FIGURE 3. — **Gα_s^QL and chimeric Gα_s^QL proteins stimulate tubulin GTPase.** A, active Gα_s was incubated with tubulin-GTP (200 nm) for 30 min, and the tubulin GTPase rate was determined. EC₅₀ = 1.2 μm, V_max = 20 mmol of GTP hydrolyzed/min/mol of tubulin, and n_H = 1.0. *Dashed lines*, 95% confidence interval for a hyperbolic fit. n = 4. B, active Gα_s-Gα_t chimera involving the α3–β5 loop (Gα_s^GtL/QL) activates tubulin GTPase. Both Gα_s proteins were 2 μm. p < 0.01 *versus* Gα_s^QL. *Error bars*, S.E.

Gα_s-derived Peptides Functionally Mimic the G Protein Stimulation of Tubulin GTPase

Next, the functional effect of Gα_s-derived peptides was tested. The α3–β5-derived peptide (P3) mimicked Gα_s by stimulating tubulin GTPase with an EC₅₀ of 24 μm (Fig. 2C). Peptide M2 also stimulated tubulin GTPase but with a lower potency of 47 μm (supplemental Fig. 1). Additionally, peptide N and two peptides with portions of the α3–β5 region from both Gα_s and Gα_t (M1 and M6) bound to tubulin but failed to stimulate tubulin GTPase, indicating that P3 stimulates tubulin GTPase uniquely (Fig. 4 and supplemental Fig. 1). Peptide M5 does not bind tubulin and, consequently, was without effect on tubulin GTPase (supplemental Fig. 2). Thus, a peptide corresponding to the α3–β5 region of Gα_s that mimics the effect of the entire Gα_s protein on tubulin GTPase further suggests the functional importance of this region.

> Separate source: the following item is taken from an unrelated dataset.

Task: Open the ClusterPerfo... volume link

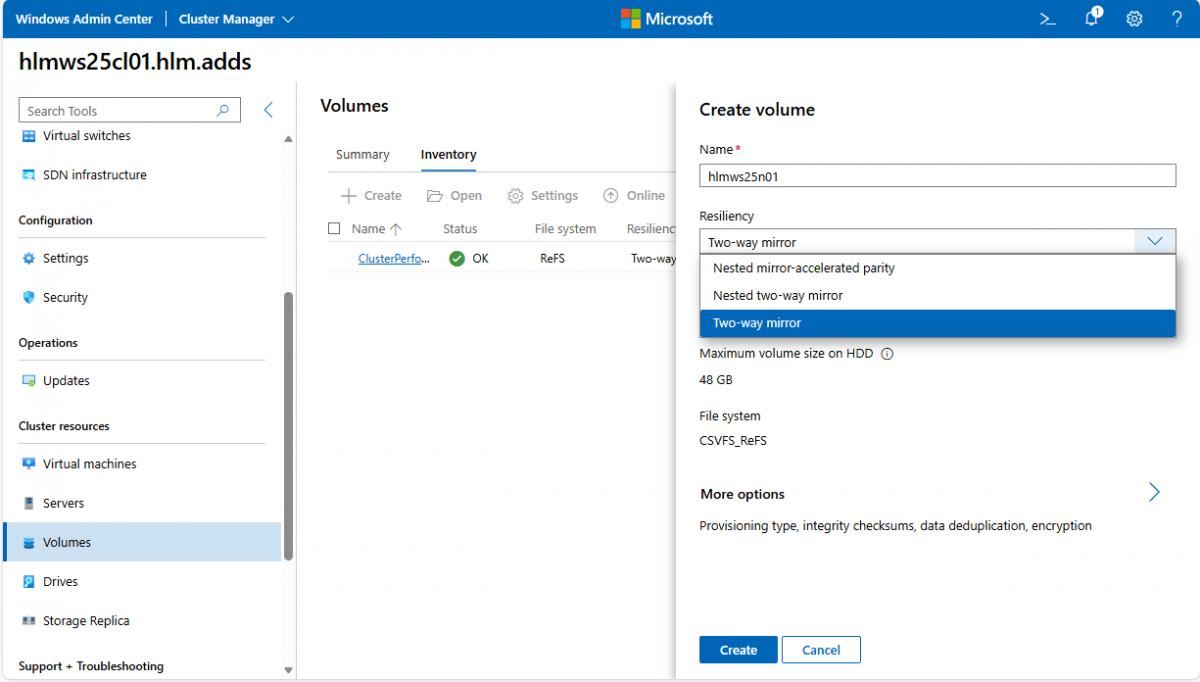Action: (x=393, y=259)
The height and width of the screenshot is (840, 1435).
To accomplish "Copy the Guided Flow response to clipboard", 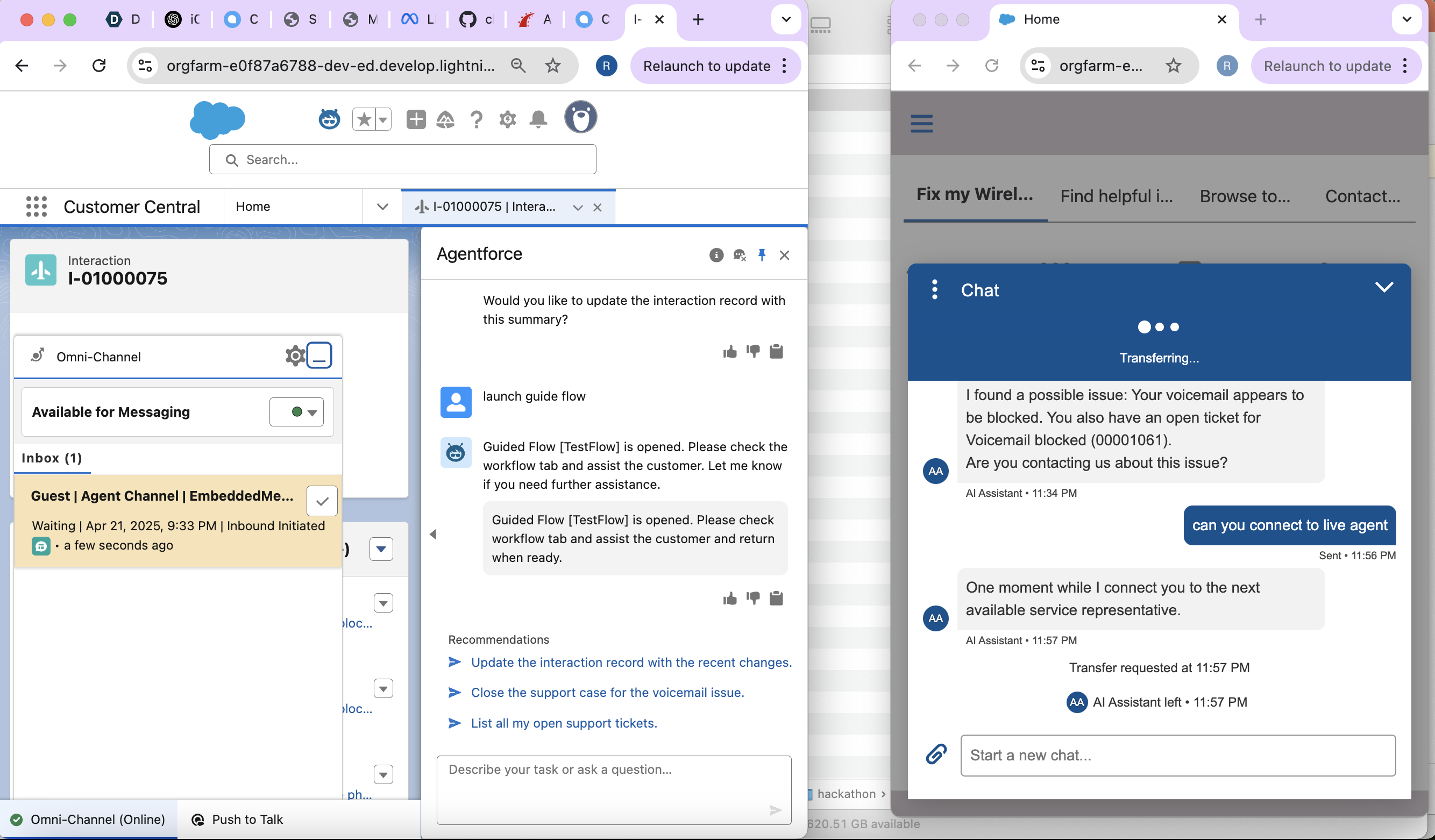I will click(776, 599).
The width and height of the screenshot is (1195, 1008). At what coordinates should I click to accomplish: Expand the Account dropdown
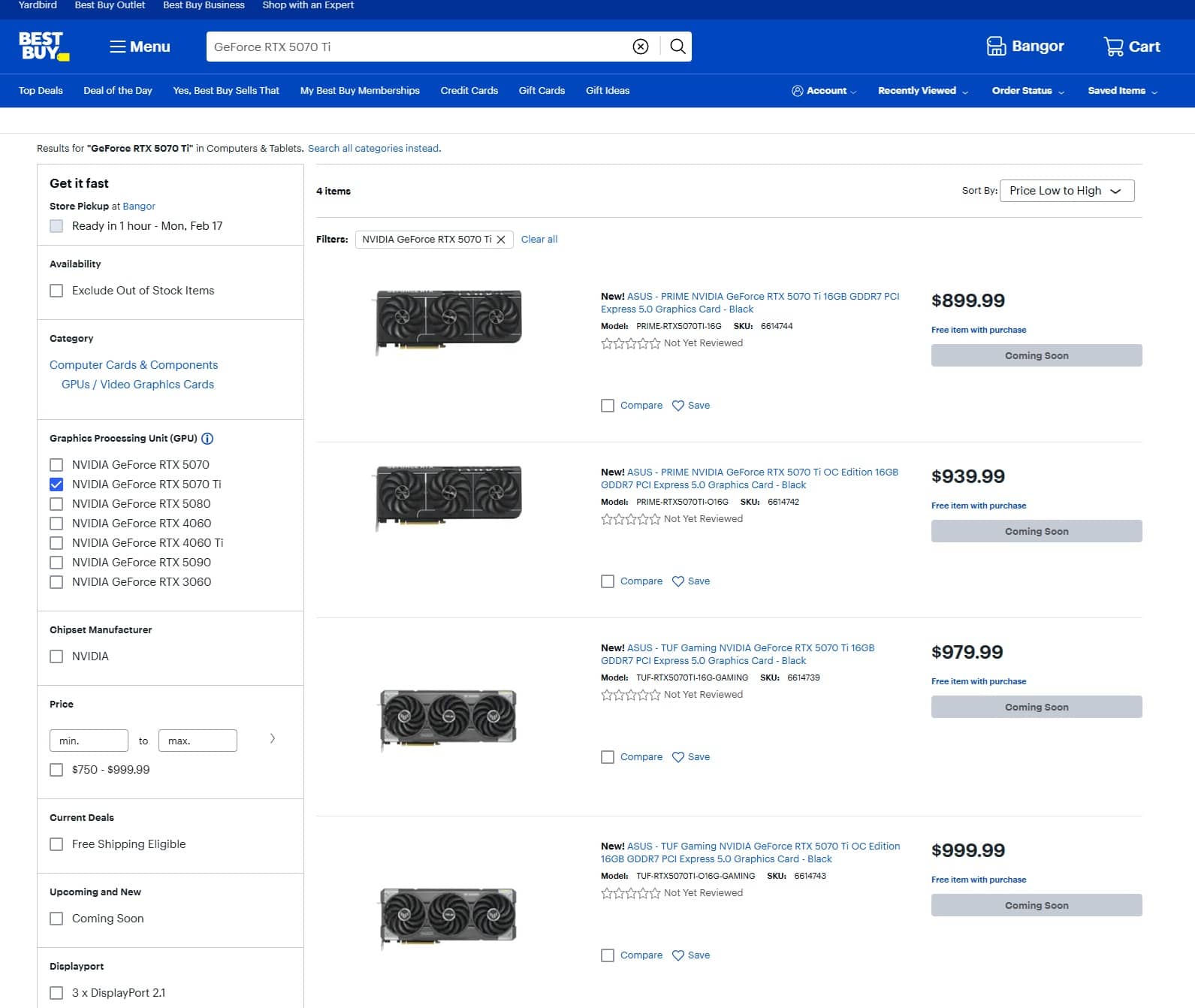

FIGURE 4. — **Two peptides that bind tubulin similarly have differential effects on tubulin GTPase.** Peptides M3 and M1 bind tubulin with similar affinities. However, only peptide M3 stimulates tubulin GTPase activity (V_max = 0.057 pmol/min/μg tubulin; EC₅₀ = 29 μm), although less efficaciously than P3 (V_max = 0.070 pmol/min/μg tubulin; EC₅₀ = 24 μm). *Error bars*, S.E.

The Active Conformation of Gα_s Increases Microtubule Dynamic Instability

Because Gα_s stimulates tubulin GTPase, it would be expected to increase the switching at microtubule ends from growth to shortening (i.e. to increase the catastrophe frequency). To test this prediction, the effects of Gα_s on overall microtubule stability and on dynamic instability were determined.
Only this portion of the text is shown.